医療×AIのデファクトスタンダードを確立する。
その覚悟の中で、新型コロナ診断支援AIの
歴史的スピード承認。
ビジネス職杉原賢一 2019年中途入社

世の中に旗を立てたい。
価値を生むビジネスを立ち上げたい。

私がエムスリーに入社したのは、2019年の2月。新卒で入社したリクルートでの医療関連新規事業開発を通じて、様々なドクターとの出会いがありました。それがきっかけとなり、医療系ベンチャー企業に参画。副社長として累積25億円を調達できる規模まで育て上げ、次のステップに進むことを決断しました。医療の領域にこだわっていたわけではなく、とにかく世の中に旗を立てたい、価値を生むビジネスを創りたいという想いがあったんです。

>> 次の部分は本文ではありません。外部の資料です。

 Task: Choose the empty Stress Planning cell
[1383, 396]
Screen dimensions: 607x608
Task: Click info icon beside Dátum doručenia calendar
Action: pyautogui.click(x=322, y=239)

結果的にエムスリーに入社することになるのですが、それまでずっと「打倒エムスリー」という感じでビジネスをしていたので、まさか自分が入社するとは思っていませんでした。

これは、世界的な大流行になる。

2020年1月中旬に中国・武漢で新型コロナウイルスが流行し、「これは日本を含め世界的な大流行になる」とすぐに社内で注視を始めました。感染すると1割が重症化するとされ、しかも急激に憎悪して肺炎症状が現れるため、胸部CT画像の診断がとても重要になる。「その診断にAIが使えるのではないか」と、私が所長をつとめるAIラボが中心となり、1月末に新型コロナ診断支援AIのプロジェクトが立ち上がりました。

異例中の異例のスピードで認可。

調査を進めていくと、最初の流行地となった中国で、新型コロナウイルス肺炎のAI画像解析システムを作っているベンダーが数社あるとわかりました。その中でクオリティの点で頭一つ抜けていたアリババ集団に日本国内での提携を打診。6月には「COVID-19 肺炎画像解析プログラム Ali-M3」の製造販売の承認を国から得ることができたのですが、このスピードは異例中の異例だと言えるでしょう。新しい医療機器はPMDA(医薬品医療機器総合機構)がその意義や性能評価、企業評価などを一つずつ審査していくため、認可が下りるまでに通常1年半〜2年かかります。それを初回面談からわずか80日で承認まで漕ぎ着けたのは、国内最速の記録です。

国と医療を動かすネットワークと信頼関係。

なぜそれが実現したのか。背景にはさまざまな要因があったと思います。新型コロナが急激に拡大し、4月には最初の緊急事態宣言が出され、医療現場が逼迫をはじめていた状況。そうした中で、「国内最大の医療ベンチャーであり、テクノロジーと医療ネットワークを持つ我々が貢献できなくてどうする」という使命感がプロジェクトの推進を強く後押ししたのは事実です。また、医師や医療機関の協力をいただけたことも大きかったと思います。いち早くダイヤモンドプリンセンス号の患者を受け入れ、肺炎画像の読影を経験されていた松本純一先生をはじめとする聖マリアンナ医科大の先生方に協力いただき、3月から各地の医療機関に対して新型コロナ肺炎の遠隔画像診断無料サポートを実施しました。AIを試験的に活用したところ、高い精度で診断できることが判明し、我々の大きな自信にもなりました。先生方からそうした臨床現場の評価を国側に伝えていただけたことも、迅速な承認につながったと思います。

医療AIマーケットの
デファクトスタンダードをつくる誇りと覚悟。

新型コロナの事例に限らず、医療AIはこれから大きな可能性を持った領域だと考えています。日本でも臨床現場でAIが使われ始めてきたところですが、まずはこれをいかに広げていくか。ゼロイチの段階を経て1から10へと拡大していくために、マーケットのデファクトスタンダードを自分たちの手で作りあげる。現場ではどんなAIが求められていて、どう活用するのがベターなのか。どの疾患に対して、どの程度のコストなら普及が進むのか。私たちのチャレンジ次第で医療の現場を、ひいては社会を変えることもできる。そんな高揚感を持って取り組んでいます。エムスリーを支持してくださる多くの医師とコミュニケーションをとりながら、医療AIの普及を必ず実現させたいと思っています。